A longstanding criticism of the Exceptional Family Member Program was that some families would receive extensive communication with legal and education experts who would provide help, while others would be left with almost no assistance at all, with the variability stemming from differences between the services and bases.

The Department of Defense’s new policy aimed to alleviate some of the wide ranging differences by setting one collective standard for all of the service branch’s programs.

Notable changes in the Department of Defense's Exceptional Family Member Program policy include using the same criteria for all services when determining what resources are available for families and the ability for service members to request a second review of base assignment decisions, according to the Pentagon's press release.

"This ensures the family's special needs are considered during the assignment process. Enhancements include each service branch using the same criteria for determining the availability of services and the ability for service members to request a second review of assignment decisions," Tomeshia S. Barnes, associate director of DoD's Office of Special Needs, said in a press release. "Importantly, service members now learn the reason for declined orders."

Additionally, the policy lays out a requirement for annual check-ins with an Exceptional Family Member Program case manager and military families in the program.

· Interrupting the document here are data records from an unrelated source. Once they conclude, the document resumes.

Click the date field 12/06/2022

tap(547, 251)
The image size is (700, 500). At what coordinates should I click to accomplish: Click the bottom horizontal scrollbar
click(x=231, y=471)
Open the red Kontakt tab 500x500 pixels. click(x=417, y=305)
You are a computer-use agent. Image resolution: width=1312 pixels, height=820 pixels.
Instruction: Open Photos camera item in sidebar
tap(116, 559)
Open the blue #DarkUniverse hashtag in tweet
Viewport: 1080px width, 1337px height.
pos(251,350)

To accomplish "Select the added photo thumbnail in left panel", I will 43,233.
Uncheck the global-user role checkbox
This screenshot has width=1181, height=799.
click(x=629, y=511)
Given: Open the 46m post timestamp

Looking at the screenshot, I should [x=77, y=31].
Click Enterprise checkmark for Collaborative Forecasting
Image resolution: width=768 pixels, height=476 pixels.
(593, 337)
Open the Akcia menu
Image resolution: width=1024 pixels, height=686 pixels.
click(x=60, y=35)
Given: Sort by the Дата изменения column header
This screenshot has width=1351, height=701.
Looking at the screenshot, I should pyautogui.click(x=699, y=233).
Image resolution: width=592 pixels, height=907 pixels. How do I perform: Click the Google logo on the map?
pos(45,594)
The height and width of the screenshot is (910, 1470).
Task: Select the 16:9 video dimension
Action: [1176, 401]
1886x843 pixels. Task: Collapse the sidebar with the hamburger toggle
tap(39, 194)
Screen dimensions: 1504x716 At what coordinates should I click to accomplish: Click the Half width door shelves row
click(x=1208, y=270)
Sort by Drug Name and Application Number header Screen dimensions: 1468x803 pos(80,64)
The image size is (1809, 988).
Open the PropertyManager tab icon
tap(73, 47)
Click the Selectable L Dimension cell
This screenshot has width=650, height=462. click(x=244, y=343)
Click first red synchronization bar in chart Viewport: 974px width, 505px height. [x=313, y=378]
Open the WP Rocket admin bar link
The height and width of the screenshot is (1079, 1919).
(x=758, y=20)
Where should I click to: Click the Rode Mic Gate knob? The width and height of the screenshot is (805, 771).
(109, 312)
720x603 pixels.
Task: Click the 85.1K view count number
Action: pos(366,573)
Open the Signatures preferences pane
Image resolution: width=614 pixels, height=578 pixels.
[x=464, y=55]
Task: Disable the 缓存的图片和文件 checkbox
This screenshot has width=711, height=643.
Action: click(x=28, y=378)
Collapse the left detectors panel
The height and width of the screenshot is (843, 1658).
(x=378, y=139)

But Partners in PROMISE said it's still unclear which officials are responsible for ensuring that appropriate special education resources are available at bases within the continental United States and that, overall, there is a lack of clarity on when and who will start many of the necessary conversations between bases and families when they're assigned to a new location under the program.

While Norman praised several changes in the Department of Defense's policy rollout, including increased communications between bases when a family that has special needs is being relocated, a lot is still unclear despite the new policy.

"That experience varies greatly for families, depending on which service branch you're in," Norman said. "In addition to the family support provided on those installations, ... and so when you read the [Pentagon instruction], there just needs to be some more clarification, because all it says is [to] collaborate together."

A 2018 Government Accountability Office report included criticism of the Exceptional Family Member Program, pointing out that support for military families with special needs "varies widely for each branch of Military Service."

A couple of years later, in 2020, Congress held a House Armed Services Committee Military Personnel hearing on the Exceptional Family Member Program, where family members spoke about their struggles with the program and advocated for the support they needed.

Following that hearing, in the 2021 National Defense Authorization Act, Congress mandated the Exceptional Family Member Program needed to be standardized.

While it has been more than two years since that law was signed, and the new standardized policy has finally been released, Pentagon officials acknowledged that work still needs to be done.

"We serve and work to continually update and enhance the EFMP policy," Barnes said in the press release.